Energie électrique : l’Union Européenne et la France s’engagent en Guinée

electritéFaire bénéficier un grand nombre de Guinéens d’une énergie propre, fiable, suffisante et au meilleur coût. Voilà le défi que la France et l’Union européenne se sont lancées pour la Guinée. A travers une coopération multilatérale, l’UE et Paris ont pris ce jeudi 8 juin un engagement devant permettre à la Guinée d’exploiter au maximum son potentiel électrique, estimé à quelque 6 000 MW pour l’hydroélectrique.

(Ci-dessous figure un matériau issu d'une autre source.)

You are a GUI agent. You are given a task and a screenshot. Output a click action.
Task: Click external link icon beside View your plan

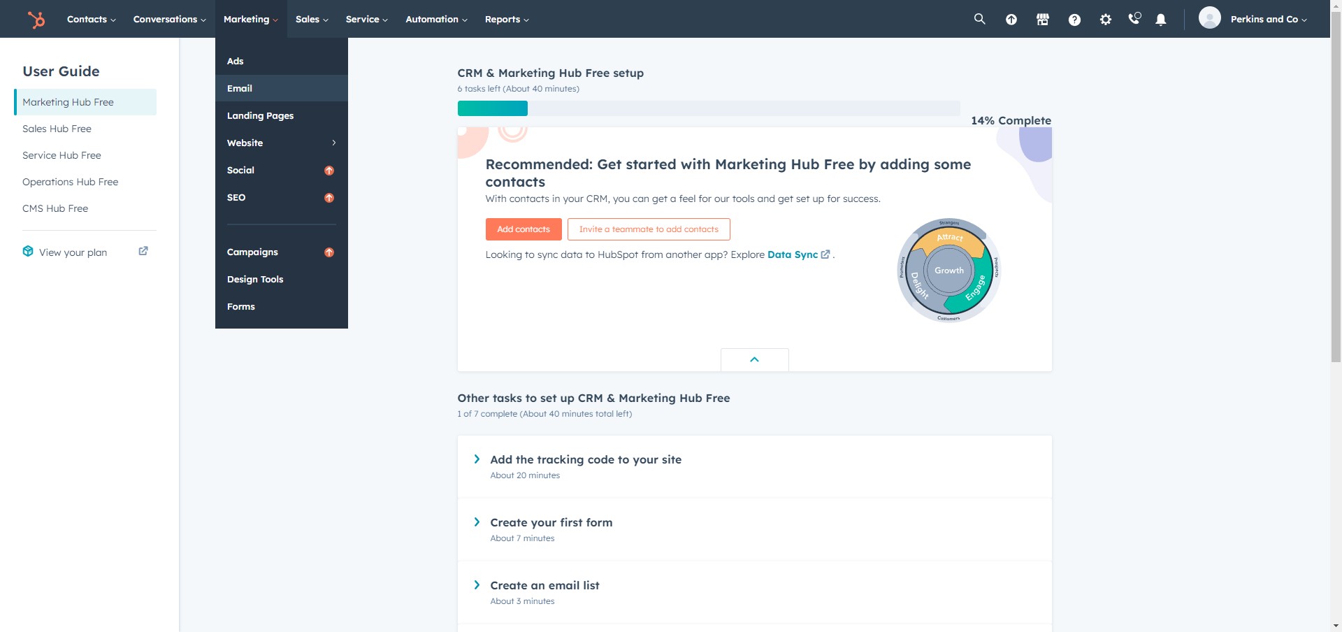(x=143, y=251)
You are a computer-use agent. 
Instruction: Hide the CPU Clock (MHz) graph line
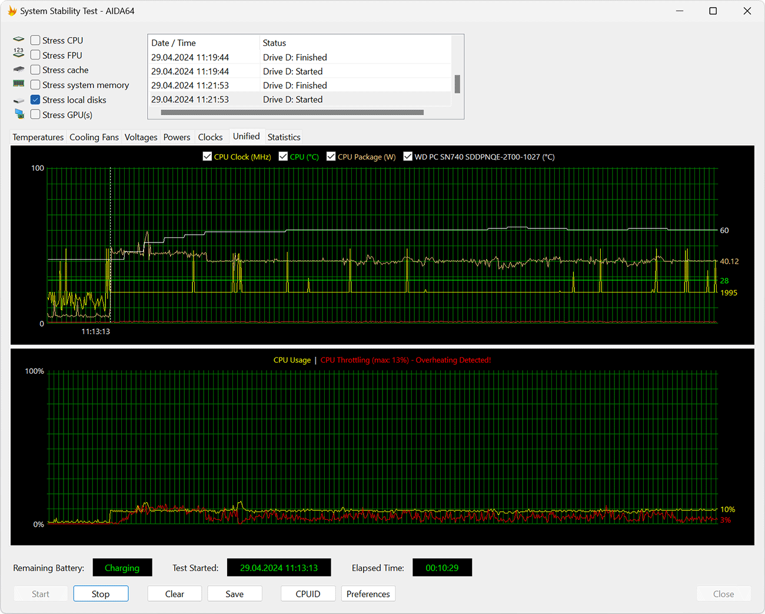tap(207, 157)

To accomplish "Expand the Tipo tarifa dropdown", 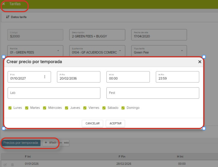I will pos(182,50).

Alors que la Guinée s’est lancée dans un vaste programme d’électrification pour connecter 712 000 ménages d’ici 2020, l’Union européenne et la France viennent de signer, ce jeudi 8 juin à Bruxelles, une déclaration conjointe pour une coopération renforcée dans le domaine de l’énergie durable. Cet engagement de l’UE et de la France dans le domaine de l’énergie, au profit de la Guinée, peut être considéré comme une véritable aubaine quand on sait que seulement 18% de la population guinéenne bénéficient d’une offre d’électricité fiable et de meilleure qualité. Un chiffre révélé par la Banque mondiale qui a financé, dans le pays, trois projets dans le cadre d’un programme intitulé «Energie durable pour tous», pendant la période 2015-2017.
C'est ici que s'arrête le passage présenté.